İktidar, üniversiteleri hedef alma ısrarını sürdürürken buna karşı direniş de devam ediyor. Boğaziçi’ndeki direnişin evrensel boyutlara ulaştığını vurgulayan Prof. Dr. Canbeyli, “Direniş ülkemizin geleceği için yaşamsal” diyor.

Akademi boyun eğmeyecek

Yaren ÇOLAK

AKP, üniversiteleri baskı altına alırken öğrenci ve akademisyenler ise ilk hedef konumunda. AKP’li Cumhurbaşkanı Erdoğan’ın kararıyla 2 Ocak’ta Boğaziçi Üniversitesi’ne kayyum rektör olarak atanan Melih Bulu, direnişin 6’ncı ayında görevden alındı. Bulu,15 Temmuz’da yayımlanan Cumhurbaşkanlığı Kararnamesi ile görevden alınsa da Boğaziçi Üniversitesine yönelik müdahaleler son bulmadı.

Bulu’nun yerine vekâleten yardımcısı Prof. Dr. Naci İnci getirildi. Boğaziçililerin rektörün seçim yoluyla göreve getirilmesine yönelik talebi sürüyor, bu nedenle direniş de devam ediyor. Üniversite Öğretim Üyeleri Derneği Yönetim Kurulu Üyesi Boğaziçili Akademisyen Prof. Dr. Reşit Canbeyli ile Boğaziçi üniversitesi başta olmak üzere iktidarın akademiye yönelik müdahalelerini konuştuk. “Özerk-demokratik üniversite temel ilkemiz olmaya devam edecektir” diyen Canbeyli, direnişin yaşamsal olduğuna dikkat çekiyor.
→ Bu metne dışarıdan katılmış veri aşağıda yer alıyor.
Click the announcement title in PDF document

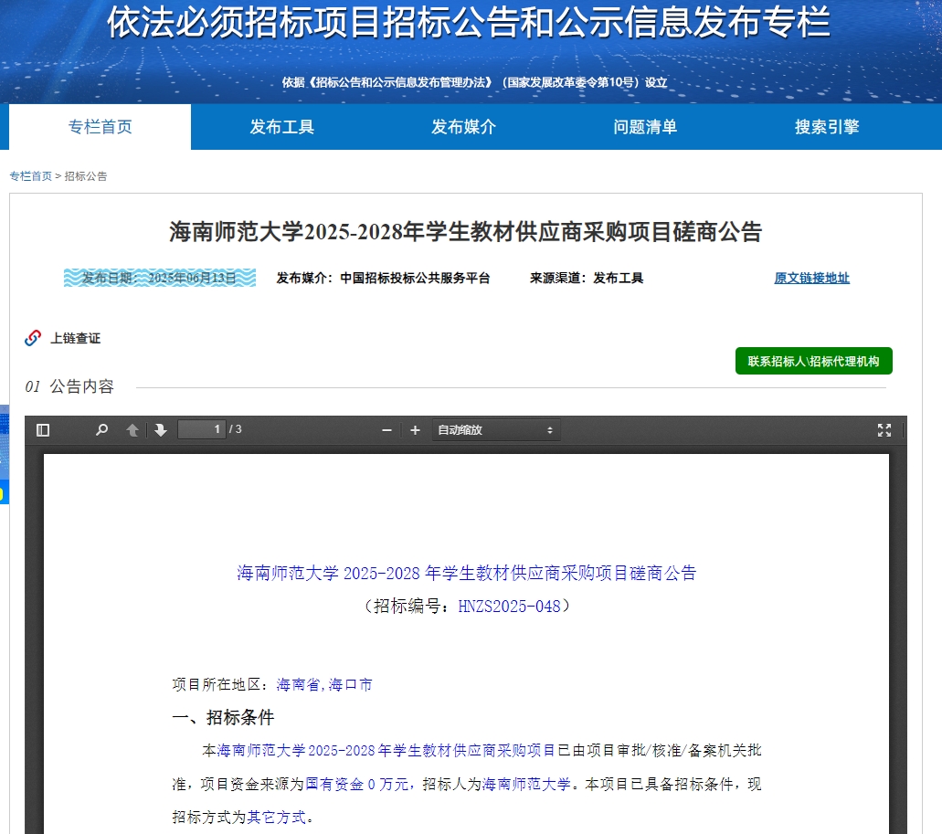[x=466, y=574]
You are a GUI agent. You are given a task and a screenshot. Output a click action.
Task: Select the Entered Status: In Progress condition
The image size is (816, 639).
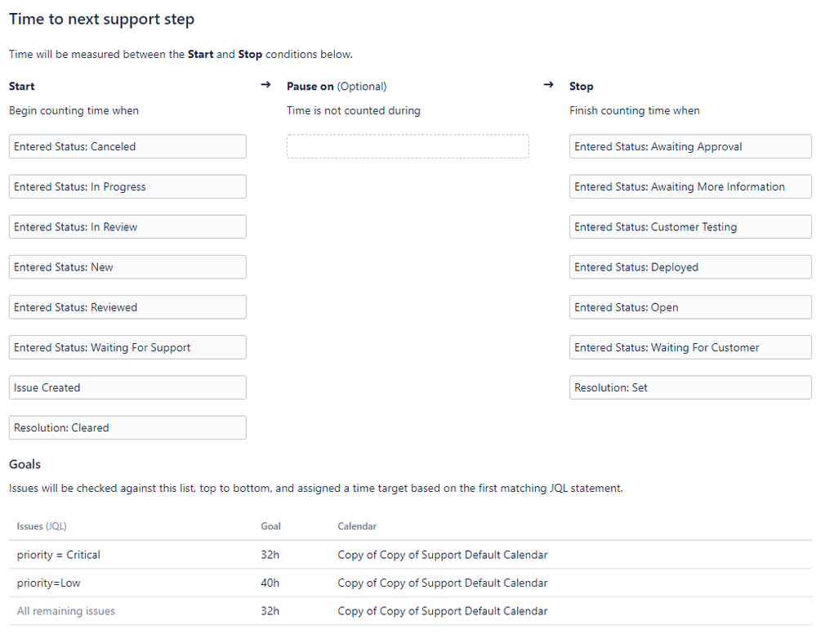click(127, 186)
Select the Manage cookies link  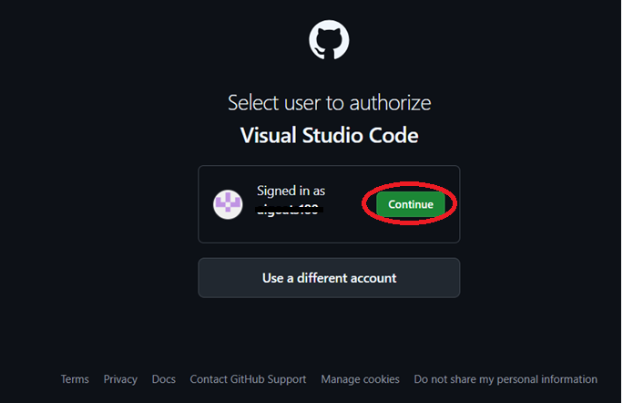(361, 379)
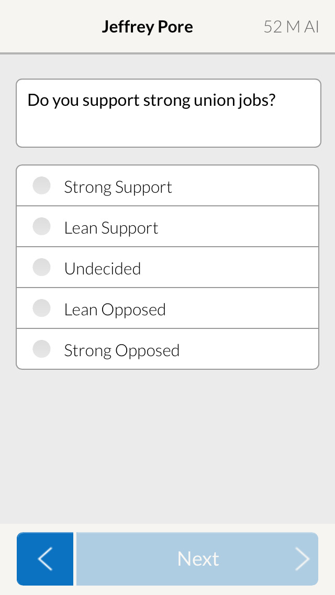Click the right chevron on Next
335x595 pixels.
[x=303, y=558]
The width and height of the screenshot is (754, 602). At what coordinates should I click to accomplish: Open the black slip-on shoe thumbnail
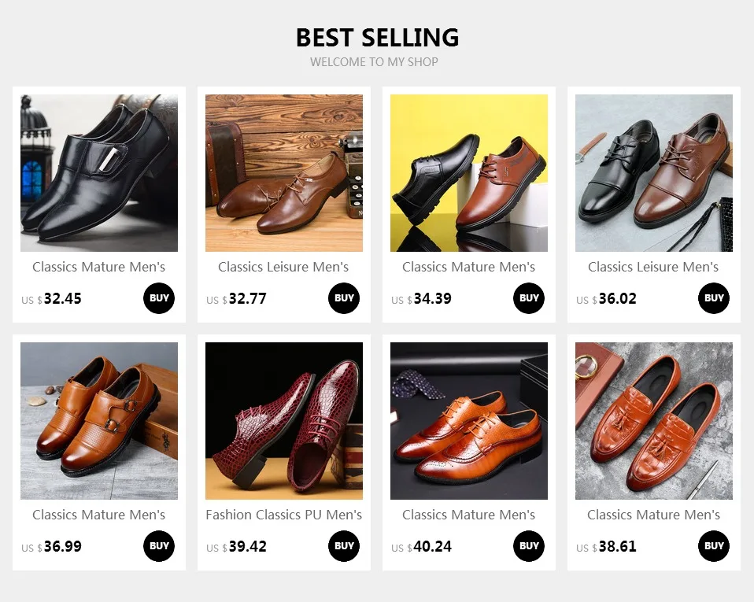[99, 173]
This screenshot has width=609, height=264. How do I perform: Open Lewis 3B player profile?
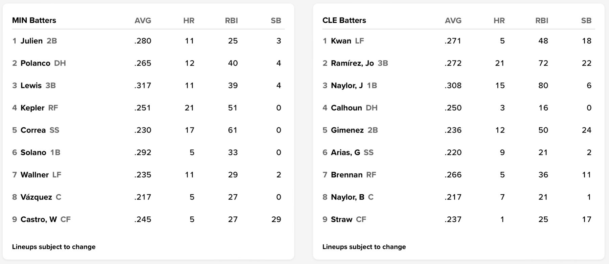(31, 86)
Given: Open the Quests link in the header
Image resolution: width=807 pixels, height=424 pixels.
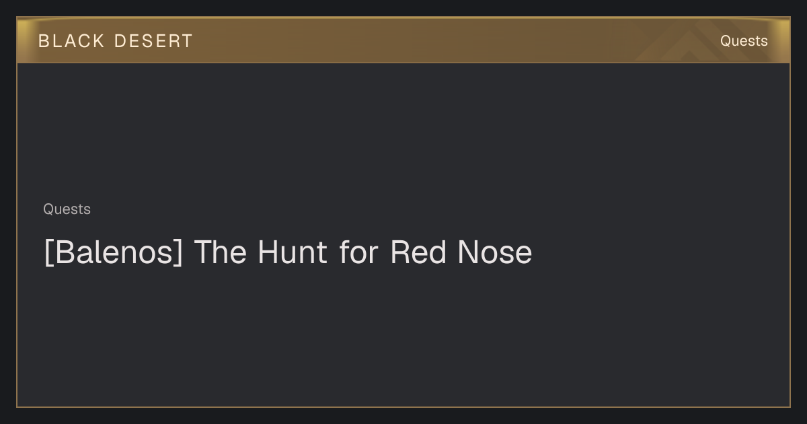Looking at the screenshot, I should 744,41.
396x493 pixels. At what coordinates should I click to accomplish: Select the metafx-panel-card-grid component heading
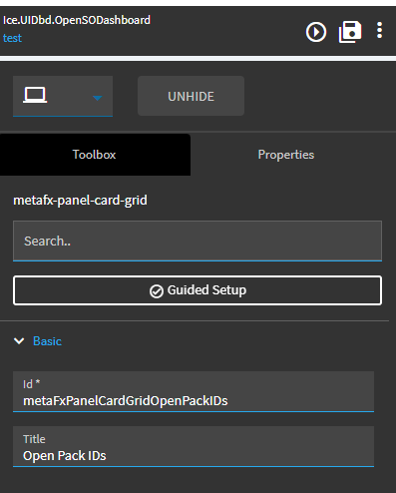tap(80, 201)

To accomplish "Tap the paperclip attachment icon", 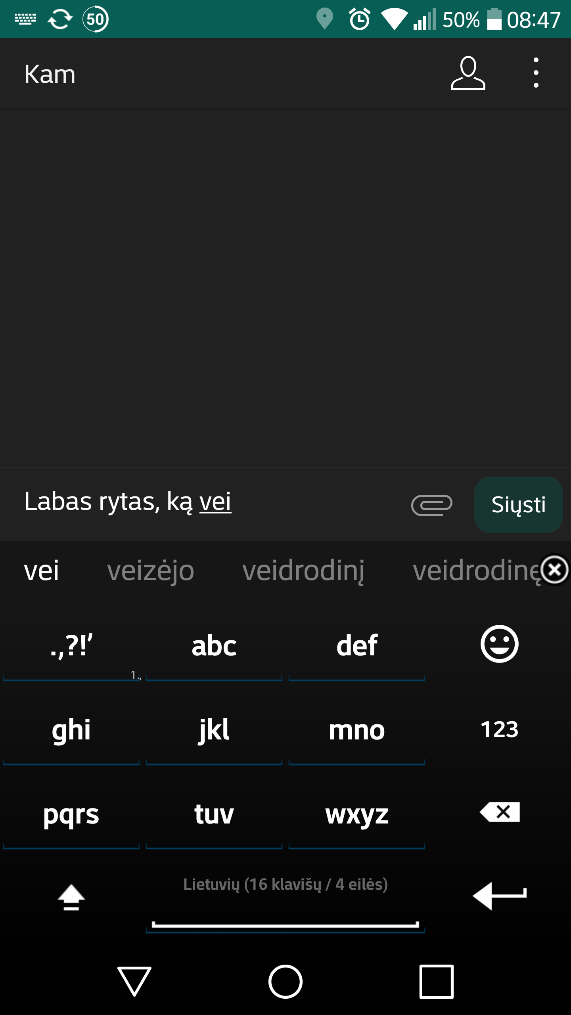I will coord(431,505).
Boğaziçi’nde yaşanan süreci nasıl değerlendiriyorsunuz?

Üniversite bağlamında özerklik ve demokratiklik birbirini tamamlasa ve gerektirse de bu iki kavramı bir ölçüde ayrı ele almakta yarar var. Üniversite için özerklik dış etken ve baskılardan korunmak ve kendi dinamikleri içinde yönetişimi ön plana çıkarmak anlamına gelir. Demokratiklik ise, akademinin bugün içinde olduğu buyurgan, baskılayıcı hiyerarşik yapının aksine kendi içinde liyakat ve fikir özgürlüğüne dayalı bir ortamın varlığı ve yaşatılması anlamına gelir. Demokratiklik kavramı bazılarına göre özerklik varken arka plana itilebilir gibi görünse de bu doğru değildir. Dünyada görece özerk olup yeterince demokratik olmayan çok sayıda üniversite vardır ve bu örneklere öykünüp akademinin ülkemizde özgürlükçü demokratik talepleri abartılı bulmak yanlıştır. Üniversitenin gerçek anlamıyla yaşaması ve - hiç taviz vermeden söyleyeyim - toplumun yaşamına en üst düzeyde katkı sağlaması için özerk ve demokratik ortamın özgürlükçülüğü yaşamsaldır.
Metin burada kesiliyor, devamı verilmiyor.